_Input rows_:
^^^^^^^^

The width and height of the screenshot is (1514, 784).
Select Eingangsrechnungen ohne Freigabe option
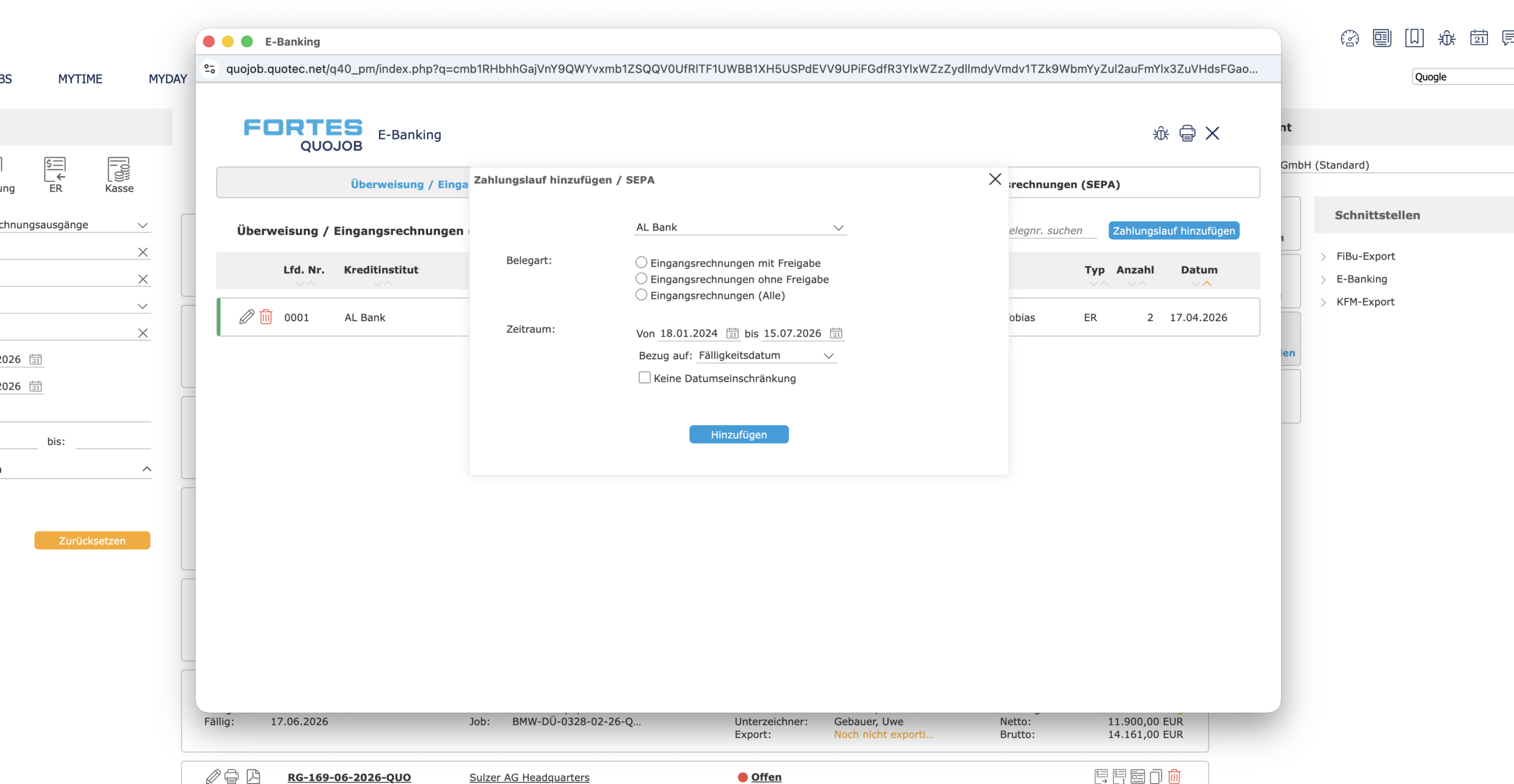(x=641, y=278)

^^^^^^^^

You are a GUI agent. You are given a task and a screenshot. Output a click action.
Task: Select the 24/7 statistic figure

^^^^^^^^

_Written instruction_:
Please write out the listing word for word, starting at the line that contains "You are a GUI" and ending at the line that contains "Task: Select the 24/7 statistic figure", with both of those lines included.

_Written reply_:
You are a GUI agent. You are given a task and a screenshot. Output a click action.
Task: Select the 24/7 statistic figure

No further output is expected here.